For one of my clients, the second half of the year was an increasingly stressful and unhappy time. A successful salesperson, during the first half of the year, she felt like she had all the time in the world. She made plans, followed up on them or not. Then the summer came, time when her business slowed down and she took time off. However, by the end of August, things started to heat up. She would look at her goals and find that she needed to work more to reach them; she would work and work, time would creep up on her and suddenly it was a week before Thanksgiving, and she hadn't even started to think about Christmas.
From then on, pure, outright stress set in, and she lived in survival mode until the end of the year. She would end up meeting her yearly goals, have a beautiful Christmas dinner and New Year's Eve, but at what cost! She reached January 1 exhausted, physically and mentally, desperate for a long vacation that she couldn't take.

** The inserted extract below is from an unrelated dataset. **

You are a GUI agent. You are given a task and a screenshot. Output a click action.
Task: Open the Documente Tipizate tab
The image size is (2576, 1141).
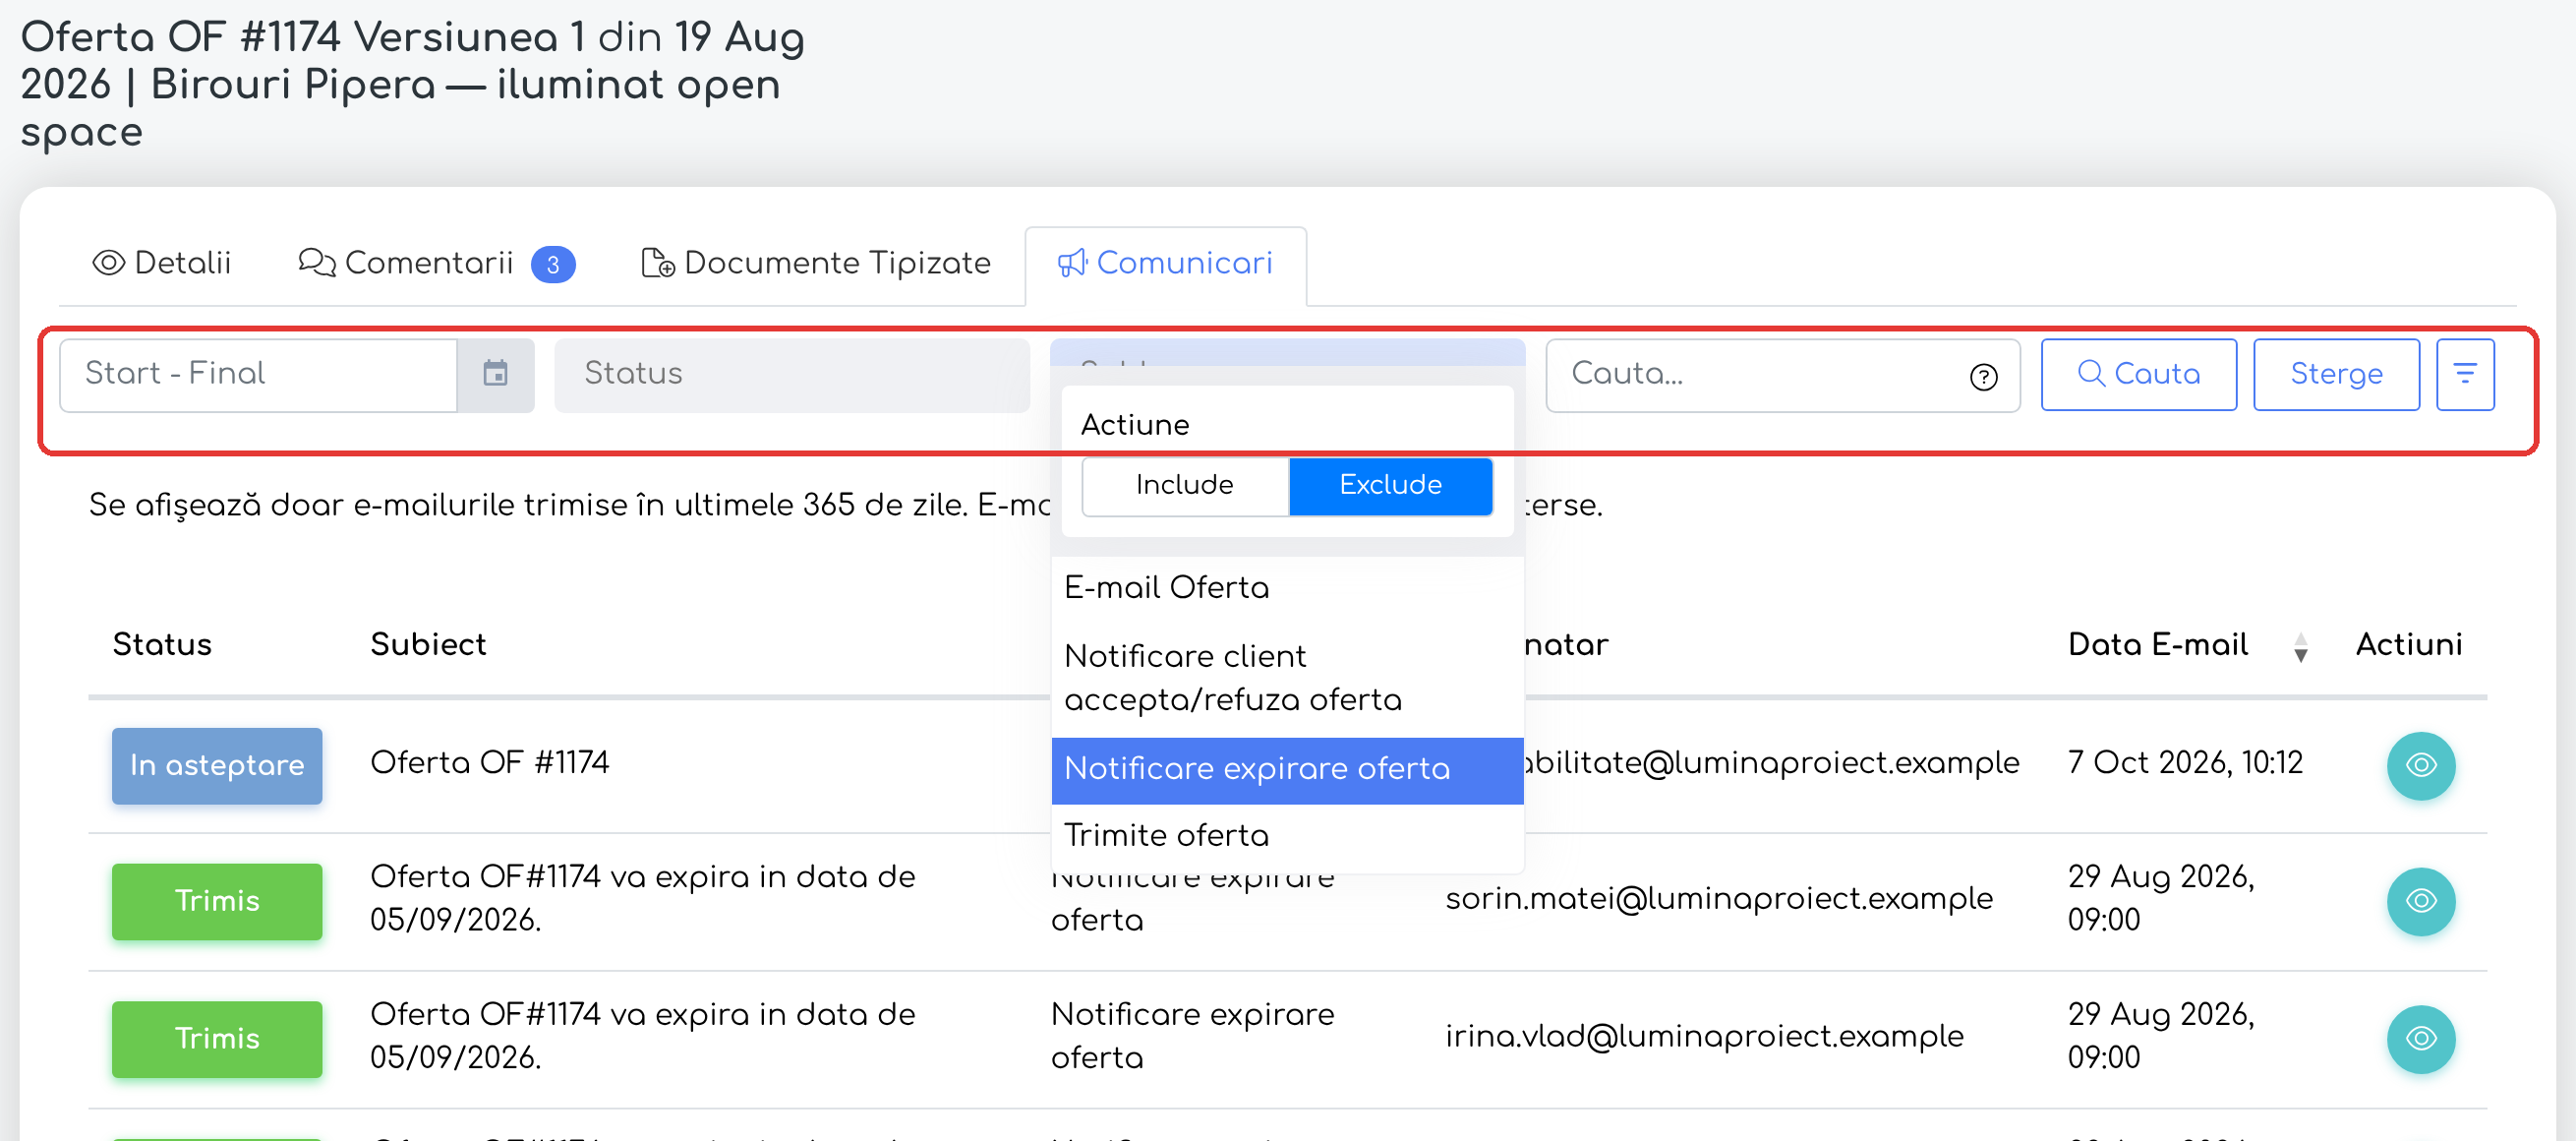pos(816,263)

She had simply had enough of this yearly ritual, wanted it to change and so came to me. After fine-tuning her daily routines, I suggested to her a very radical idea: Start working on every major deadline, project or event four months ahead of time. So in mid-August, we started planning her holiday season. We set what appeared to the people around her as ridiculously early deadlines for her different end-of-year tasks, such end of August for her business holiday cards text and the choice of client gifts, or mid-September to order her customized cards.
However, when October rolled in, her colleagues had stopped laughing: most of her preparations were already done, and she could fully devote herself to beating her sales goals. Her holiday cards were there, stamped and ready to be mailed on December 1; the menu and decoration for her Christmas dinner were already chosen, the non-perishable elements already bought, the rest ordered or scheduled for order; most of her gifts were already bought. All she had left to do was follow the rest of her plan, with of the work already done.
On the January 2 following this breakthrough year, she emailed me: This is the most amazing end of year I've ever had. No stress, no running, no rushing, no wondering how I would pull it off. Not only was I relaxed and did I enjoy myself the whole time, but I had time to take on things as the opportunities presented themselves. I've NEVER been able to take advantage of a last-minute opportunity before if it came to me in the last quarter of the year! Oh, and my friends are asking what I did to be so calm, they don't even recognize me.
Since then, she's been planning everything at least four months ahead, and is loving it just as much as she loved this very first peacefully productive Christmas season. She found out that planning ahead, by removing most of the stress associated with looming deadlines, makes her more productive, and it shows in her results.
To get the same results my client did, start planning well ahead of time. If this feels too daunting to do on your own, search for "holiday survival", "avoid end of year stress", or "holiday delight". You'll find good resources to help you get started right away.